Через час я уже беседовала с сотрудником полиции, приехавшим в больницу на случай, если пострадавшая придет в себя и сможет что-нибудь рассказать. Сотрудник маялся там уже довольно продолжительное время, но обратно на службу не уезжал, хотя прооперировавший Ксению хирург однозначно сказал, что сегодня она в сознание не придет. Как очень скоро выяснилось, сотрудник дожидался меня. Мой звонок зафиксировался в телефоне Ксении в ноль часов сорок пять минут утра. Больше никаких звонков не было, и сама Ксения никому больше не звонила. А через семь с половиной часов мужчина, выгуливавший собаку, обнаружил ее лежащей в овраге, в пятидесяти метрах от хорошо протоптанной тропинки, по которой жители Ксенькиного микрорайона сокращали дорогу к автобусной остановке.
Несмотря на то, что тропу протоптали уже лет как десять, муниципалитет не спешил ее асфальтировать, с непонятным упорством меняя асфальт на дороге, запланированной генеральным планом благоустройства района. Однако несознательные граждане не желали жить в соответствии с генпланом и продолжали ходить народной тропой, несмотря на то, что в периоды осенней слякоти и весеннего таяния снегов, тропа становилась малопроходимой. В последние две недели дождей не было. Мужчина, проживающий, как выяснилось в процессе следствия, в соседнем с Ксенией подъезде, выбежал на утреннюю прогулку со своим спаниелем.
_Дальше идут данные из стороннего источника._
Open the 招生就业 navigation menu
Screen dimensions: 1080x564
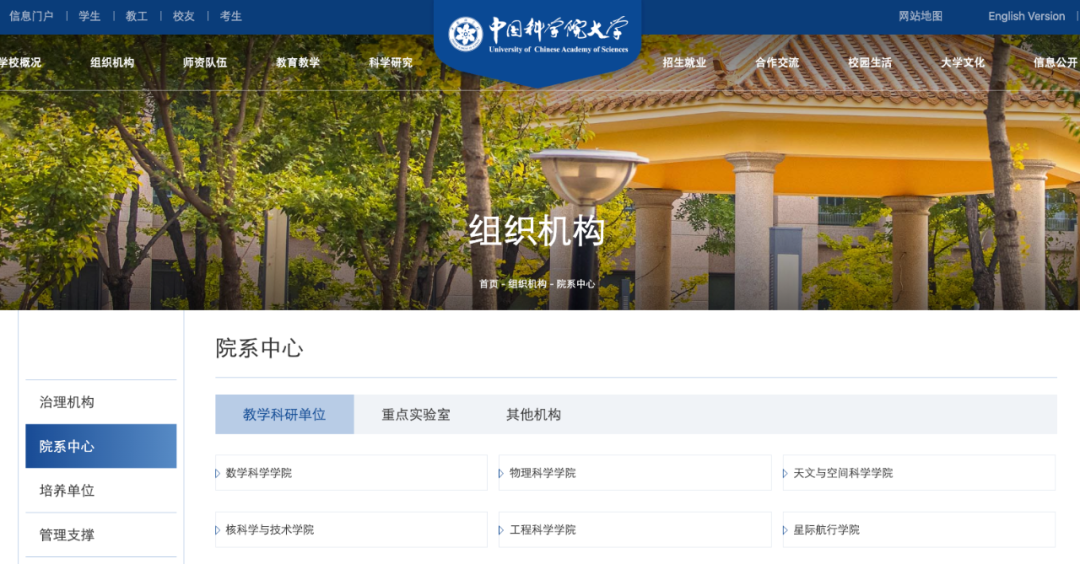coord(684,62)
Углубившись в лесной массив, мужчина спустил собаку с поводка. Ведомый охотничьим инстинктом, спаниель рванул на запах крови и никак не реагировал на крики хозяина. Пришлось тому сходить с тропы и тащиться к оврагу, где он и обнаружил Ксению. Думаю, что оказавшийся не в то время не в том месте владелец прыткого спаниеля немедленно был внесен в список возможных подозреваемых. Однако ж, у него оказалось убедительное алиби, – в предполагаемое время нападения он объяснялся с соседом, который, несмотря на неоднократные предупреждения, продолжал захламлять общий коридор своими вещами. Показания недружественно настроенного соседа выглядели вполне убедительными, собаковод был вычеркнут из списка подозреваемых, перебазировавшись в список свидетелей.
После тщательного осмотра вещей потерпевшей, выяснилось, что звонила она крайне редко, и, в основном, на работу, а ей звонили еще реже. Если не считать моего ночного звонка, предыдущий входящий вызов был двухдневной давности. Естественно, сотрудники правоохранительных органов так сильно желали пообщаться со мной, что вызвали меня в больницу, – побеседовать, так сказать, в неформальной обстановке.
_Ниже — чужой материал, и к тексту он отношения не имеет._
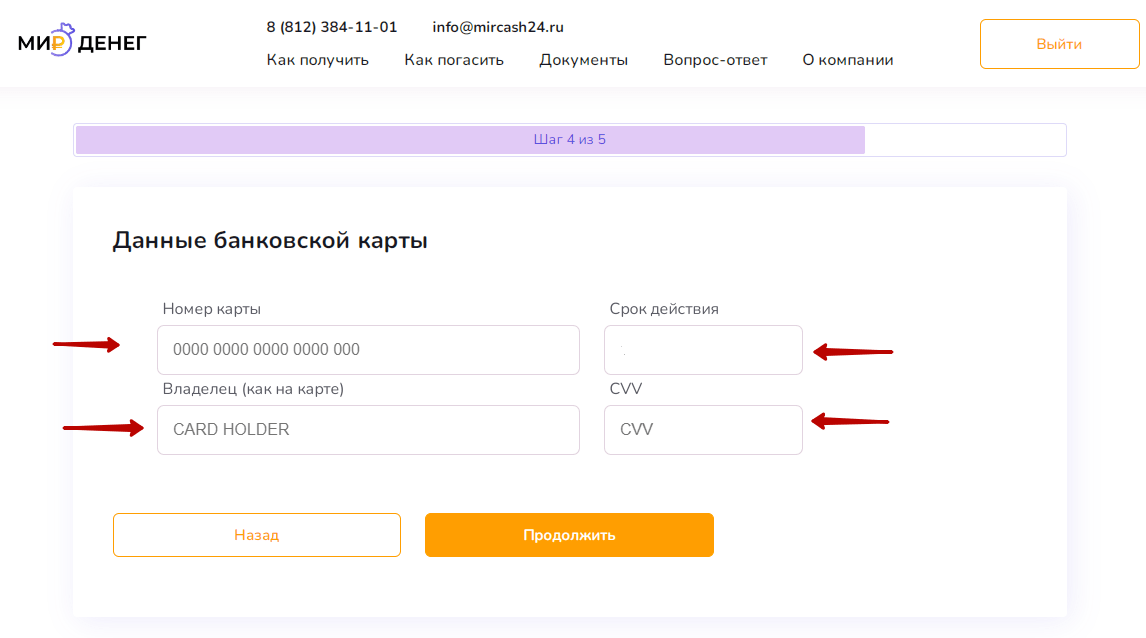The width and height of the screenshot is (1146, 638).
Task: Focus the Номер карты input field
Action: [368, 350]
То, что они подозревают меня, я сообразила далеко не сразу. Поэтому сначала наша беседа складывалась нетрадиционно, – я задавала вопросы, сотрудник полиции пытался на них ответить. Спохватился он только когда я спросила, что с мальчиком Сережей? Оказалось, что про Сережу никто ничего не знает. Я взглянула на часы, – половина четвертого. Детские сады работают максимум до пяти, и в одном из них сейчас сидит племянник Ксении и ждет, когда она за ним придет, а она не только не в состоянии прийти, но даже не может сказать, в какой садик ходит Сережа. Я немедленно поделилась своими опасениями с сотрудником полиции. Он поинтересовался, откуда я знаю про Сережу и я, святая простота, выложила все про вчерашний свой ночной визит в квартиру Ксении. Примерно на середине рассказа я сообразила, что сотрудник вполне может истолковать изложенные факты по-своему. Первый же вопрос убедил меня, что он именно так их и истолковал. Сотрудник, нимало не стесняясь, поинтересовался, не произошла ли вчера между мной и Ксенией ссора. На самом деле вопрос был идиотский, так как я только что сама, без принуждения, поведала ему, как нелюбезно встретила меня подруга. Аккуратно подбирая слова (и так уже наговорила на 105-ю), я рассказала о летнем романе Ксении, о том, чем закончился этот роман, что ей пришлось несколько недель обитать у меня. Личностью Алексея сотрудник заинтересовался чрезвычайно, а уж после того как я сообщила, что Алексей, можно сказать, украл у Ксении все деньги, спросил, есть ли у меня координаты Ксенькиного женатого кавалера. Я с мстительной радостью продиктовала номер мобильного телефона. Сотрудник записал его и отметил, что они обязательно проверят, занесен ли этот номер в телефонную книгу Ксении.
– Она могла и стереть его номер, – доверительно сообщила я, – Ксения очень эмоциональная женщина.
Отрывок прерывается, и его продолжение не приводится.